Mother's Day 2025: Celebrating Motherhood Beyond Biology
You remember the movie Paa? Vidya Balan plays a single mother raising a child with a rare genetic disorder. She’s young, independent, unafraid and fiercely protective of her son, Auro. But what’s equally moving is the character of Auro’s grandmother, played by Arundhati Nag. She isn’t the child's biological parent, yet she's deeply present, watching over, cheering on, stepping in with quiet wisdom. Her role isn’t flashy, but it’s foundational. She mothered the mother, and in doing so, mothered the child too.
Cut to a real-life example—I remember a beauty parlour near my home in Delhi, run by a woman named Sumitraji. She had a granddaughter whom she raised as her daughter. The little girl called her “Ma,” unaware that she was her grandmother. Here, a Nani had stepped in as the mother.
Then there are older sisters raising younger siblings, single mothers mastering both roles, dance teachers who nurture like mothers, and teachers who quietly shape their students’ lives.
Motherhood often exists in these silent layers—in the grandmother, the guardian, the guide. Sometimes it doesn’t come with labour pains or baby showers, but with decisions, sacrifices, and deep emotional labour that rarely gets noticed.
This Mother’s Day, let’s celebrate the women who’ve taken on this role beyond biology.
Take Gauri Sawant, for instance—a transgender activist who adopted Gayatri, the orphaned daughter of a sex worker. Her story became known through a tear-jerking Vicks commercial, but it wasn’t fiction. She saw a child who needed a mother and became one, without waiting for anyone’s permission.
Or Sushmita Sen, who adopted her first daughter at just 24. Single, successful, and unafraid, she redefined what motherhood could look like in modern India. “They didn’t grow under my heart, but in it,” she once said.
Some single mothers carry this strength day after day. Madhu Gola, a homemaker, says, “As a single mother, I’m filled with a mix of emotions—pride, love, and sometimes, exhaustion. But my child’s smile, laughter, and ‘I love you, Mom’ make every struggle worth it. I’m their safe haven, and I’d give my all to ensure their happiness.”

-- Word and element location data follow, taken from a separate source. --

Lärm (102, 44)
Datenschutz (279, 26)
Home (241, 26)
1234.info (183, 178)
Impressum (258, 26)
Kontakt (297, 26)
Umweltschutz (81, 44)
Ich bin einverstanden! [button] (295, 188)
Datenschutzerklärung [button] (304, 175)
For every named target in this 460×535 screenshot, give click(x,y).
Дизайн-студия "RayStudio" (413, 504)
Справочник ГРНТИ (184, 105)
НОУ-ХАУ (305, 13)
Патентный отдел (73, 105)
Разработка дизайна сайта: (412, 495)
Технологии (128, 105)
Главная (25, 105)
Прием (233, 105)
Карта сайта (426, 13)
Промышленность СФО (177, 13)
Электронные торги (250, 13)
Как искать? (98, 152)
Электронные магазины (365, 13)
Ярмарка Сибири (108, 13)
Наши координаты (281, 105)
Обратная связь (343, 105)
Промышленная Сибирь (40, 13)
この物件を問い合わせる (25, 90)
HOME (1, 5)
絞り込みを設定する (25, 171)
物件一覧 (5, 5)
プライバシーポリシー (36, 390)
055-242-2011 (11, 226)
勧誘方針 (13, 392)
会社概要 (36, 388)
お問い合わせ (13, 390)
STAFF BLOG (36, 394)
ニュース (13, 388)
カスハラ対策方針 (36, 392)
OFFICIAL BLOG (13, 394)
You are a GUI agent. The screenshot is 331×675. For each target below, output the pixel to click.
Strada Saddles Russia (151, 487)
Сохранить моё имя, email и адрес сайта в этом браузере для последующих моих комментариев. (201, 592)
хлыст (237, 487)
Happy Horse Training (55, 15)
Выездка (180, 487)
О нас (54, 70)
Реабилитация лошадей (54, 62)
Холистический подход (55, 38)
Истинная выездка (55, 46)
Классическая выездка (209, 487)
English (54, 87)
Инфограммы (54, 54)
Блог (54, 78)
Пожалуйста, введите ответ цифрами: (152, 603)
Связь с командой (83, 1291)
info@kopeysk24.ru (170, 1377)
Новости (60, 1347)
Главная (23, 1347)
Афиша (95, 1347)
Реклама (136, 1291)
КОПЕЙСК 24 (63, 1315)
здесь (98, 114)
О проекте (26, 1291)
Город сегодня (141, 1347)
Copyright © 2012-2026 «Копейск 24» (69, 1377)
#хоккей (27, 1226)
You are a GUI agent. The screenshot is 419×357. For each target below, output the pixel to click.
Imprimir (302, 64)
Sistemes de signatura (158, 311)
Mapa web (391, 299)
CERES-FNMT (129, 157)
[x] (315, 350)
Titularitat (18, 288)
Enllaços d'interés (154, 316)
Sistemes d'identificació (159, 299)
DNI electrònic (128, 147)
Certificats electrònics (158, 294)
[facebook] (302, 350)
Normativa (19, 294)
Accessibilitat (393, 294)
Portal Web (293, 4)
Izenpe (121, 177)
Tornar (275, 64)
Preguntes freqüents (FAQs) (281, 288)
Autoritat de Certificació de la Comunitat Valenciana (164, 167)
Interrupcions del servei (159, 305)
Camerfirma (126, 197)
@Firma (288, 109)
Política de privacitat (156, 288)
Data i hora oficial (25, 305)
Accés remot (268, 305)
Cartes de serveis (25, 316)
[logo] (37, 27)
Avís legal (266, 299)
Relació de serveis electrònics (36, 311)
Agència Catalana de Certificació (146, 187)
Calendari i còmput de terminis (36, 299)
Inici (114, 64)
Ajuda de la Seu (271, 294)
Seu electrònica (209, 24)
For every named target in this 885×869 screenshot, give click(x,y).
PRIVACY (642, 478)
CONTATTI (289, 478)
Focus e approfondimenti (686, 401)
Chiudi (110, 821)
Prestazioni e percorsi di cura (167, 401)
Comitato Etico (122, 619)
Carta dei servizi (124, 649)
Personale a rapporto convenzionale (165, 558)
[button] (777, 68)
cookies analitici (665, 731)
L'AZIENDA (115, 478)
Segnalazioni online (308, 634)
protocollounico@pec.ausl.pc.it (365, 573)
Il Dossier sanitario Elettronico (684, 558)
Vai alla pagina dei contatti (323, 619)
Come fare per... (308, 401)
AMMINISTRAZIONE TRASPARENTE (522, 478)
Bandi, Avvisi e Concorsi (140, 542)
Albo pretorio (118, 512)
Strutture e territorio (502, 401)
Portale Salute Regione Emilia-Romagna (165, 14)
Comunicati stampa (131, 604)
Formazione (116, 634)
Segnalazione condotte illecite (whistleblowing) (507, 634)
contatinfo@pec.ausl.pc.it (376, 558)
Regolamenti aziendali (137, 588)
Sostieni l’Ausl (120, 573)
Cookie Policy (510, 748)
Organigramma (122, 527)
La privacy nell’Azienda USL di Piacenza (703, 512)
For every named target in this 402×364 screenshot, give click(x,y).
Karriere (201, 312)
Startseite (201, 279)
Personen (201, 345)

Her son, Jatin Gola, who works at the Ministry of Labour & Employment, echoes the sentiment,“My heart swells with love and gratitude for my mother. She’s my rock and my hero. After losing my father during the Covid era, her strength helped me clear the toughest exams and land my dream job. I admire her resilience more than I can ever express.”
Then there’s Sunita, a domestic worker in Mumbai who has raised four children from the families she works for. She knows their allergies, moods, and timetables. She’s not in the family portraits, but the children run into her arms first when they return from school.
In Chennai, there’s Sneha, who lost her sister and now raises her nephew with her partner Priya. “He calls us both Amma,” says Priya. “We co-parent him together, but only one of our names goes on school forms.” It’s a quiet reminder that love often exists outside traditional labels and recognition.
And sometimes, the role of a parent lands on someone unexpected. Shreya Johri, a media professional, doesn’t call herself a mother, but a parent. “I did not say I am the mother. I’m a parent doing that role,” she explains. When she lost her father at 21, her younger brother was only eight. Their mother, a homemaker, was consumed by grief. “When one parent passes, the other often fades too. And being a homemaker, that loss feels even heavier. So, the responsibility quietly shifts to the elder child—the one working, exposed to the world, assumed to be ready.” Over time, even the dynamics changed.
“In many Indian homes, this happens. Some days, I feel like I’m failing. Other days, his smile or stories remind me I’m doing something right,” she says.
“Now, I think I’m parenting my mother, too. She’s become very sensitive after everything. That’s what this journey is—part love, part duty, part growing up overnight.”
Then there are teachers—those second mothers in classrooms. Shalini Sharma, CEO and Founder of Hi Kalpaa Preschool, says, “An early years teacher is not just a teacher. We comfort crying kids, cheer their smallest victories, teach life skills, and hold space for big emotions. Like a mother, we see not just who they are now but who they’re becoming. That’s the magic of being a second mother in the classroom.”
There are situations when single fathers become both mother and father. Vijay Bhalla, 79, from Delhi, has raised his four children alone for nearly three decades. He still tutors and sells homemade pickles to provide for them.
Motherhood lives in the margins—between definitions and expectations, between titles and roles. It’s the aunt who raised you, the warden who protected you, the boss who backed you, the friend who parented your child when you couldn’t. It’s in mentorship, in guidance, in unconditional presence.
And it’s time we said it clearly: Not all mothers physically give birth to a child. However, all mothers—regardless of where they come from, who they love, or what they’re called—deserve to be seen.
This Mother’s Day, celebrate the woman who held you in your womb. But also remember the one who stepped in, quietly and consistently, when no one else did.